«Comprendo sempre di più che la sorgente della mia missione è essere parte di Lui, entrare in Lui, dentro di Lui. È il motore della passione per ogni uomo e per la sua Chiesa, altrimenti il rischio è quello dell’attivismo. Il Beato Rolando Rivi, nel momento culminante del suo martirio, ha gridato: “Io sono di Gesù”». Con queste parole, poco più di anno fa, don Antonio Maffucci concludeva il messaggio di saluto che aveva voluto mandare, in occasione dei suoi settant’anni, ai suoi amici e alle tante persone che gli volevano bene. In quelle parole è condensata la sua vita di prete e di missionario.
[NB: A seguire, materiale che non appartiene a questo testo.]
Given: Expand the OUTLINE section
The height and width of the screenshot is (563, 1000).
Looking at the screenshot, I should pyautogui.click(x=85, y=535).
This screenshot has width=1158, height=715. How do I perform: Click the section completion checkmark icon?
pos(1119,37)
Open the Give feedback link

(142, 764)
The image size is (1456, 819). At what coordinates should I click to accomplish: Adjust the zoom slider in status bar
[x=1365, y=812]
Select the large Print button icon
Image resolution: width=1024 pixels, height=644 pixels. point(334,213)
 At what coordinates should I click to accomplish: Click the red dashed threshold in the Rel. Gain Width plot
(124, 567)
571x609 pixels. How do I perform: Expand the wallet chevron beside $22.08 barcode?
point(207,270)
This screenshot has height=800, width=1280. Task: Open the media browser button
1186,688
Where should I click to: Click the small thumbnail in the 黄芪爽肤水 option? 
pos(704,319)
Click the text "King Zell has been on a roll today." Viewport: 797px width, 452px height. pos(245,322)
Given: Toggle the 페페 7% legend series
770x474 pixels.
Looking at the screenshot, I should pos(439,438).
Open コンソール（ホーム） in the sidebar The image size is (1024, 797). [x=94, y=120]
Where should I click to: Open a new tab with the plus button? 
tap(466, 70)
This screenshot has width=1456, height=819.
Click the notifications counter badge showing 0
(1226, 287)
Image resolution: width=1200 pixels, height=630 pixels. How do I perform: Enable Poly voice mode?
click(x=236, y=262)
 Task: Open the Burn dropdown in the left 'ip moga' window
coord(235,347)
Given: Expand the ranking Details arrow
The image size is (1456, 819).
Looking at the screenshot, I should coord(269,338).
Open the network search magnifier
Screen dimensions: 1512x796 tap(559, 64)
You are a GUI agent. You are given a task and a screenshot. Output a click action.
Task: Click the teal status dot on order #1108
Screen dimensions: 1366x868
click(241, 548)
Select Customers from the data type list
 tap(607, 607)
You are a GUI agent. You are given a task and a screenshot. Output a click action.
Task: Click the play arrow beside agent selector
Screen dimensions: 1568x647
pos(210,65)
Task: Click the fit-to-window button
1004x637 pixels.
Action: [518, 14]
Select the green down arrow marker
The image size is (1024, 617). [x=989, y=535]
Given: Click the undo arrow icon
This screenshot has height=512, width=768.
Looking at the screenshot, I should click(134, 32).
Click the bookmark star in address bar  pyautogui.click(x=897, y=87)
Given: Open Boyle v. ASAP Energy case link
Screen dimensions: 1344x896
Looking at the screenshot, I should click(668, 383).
Era nato 08 ottobre nel 1949 a Milano e aveva abitato in zona San Siro, fino alla decisione di entrare nel Seminario missionario di Bergamo. Ordinato sacerdote il 24 giugno 1979 a Roma, in piazza San Pietro, da san Giovanni Paolo II, don Antonio ha cominciato in Abruzzo, a Pescara, il suo lungo viaggio a servizio di Cristo e della Chiesa d’Italia, facendo il viceparroco e l’insegnante. Si è poi trasferito a Roma, con l’incarico di viceparroco nella parrocchia santa Margherita Maria Alacoque, a Tor Vergata e insegnante di religione nei licei romani. Don Antonio faceva parte di quel gruppo di sacerdoti provenienti dal Seminario di Bergamo che, assieme a monsignor Massimo Camisasca, il 14 settembre del 1985 ha dato vita alla Fraternità San Carlo, realtà oggi presente in venti Paesi del mondo.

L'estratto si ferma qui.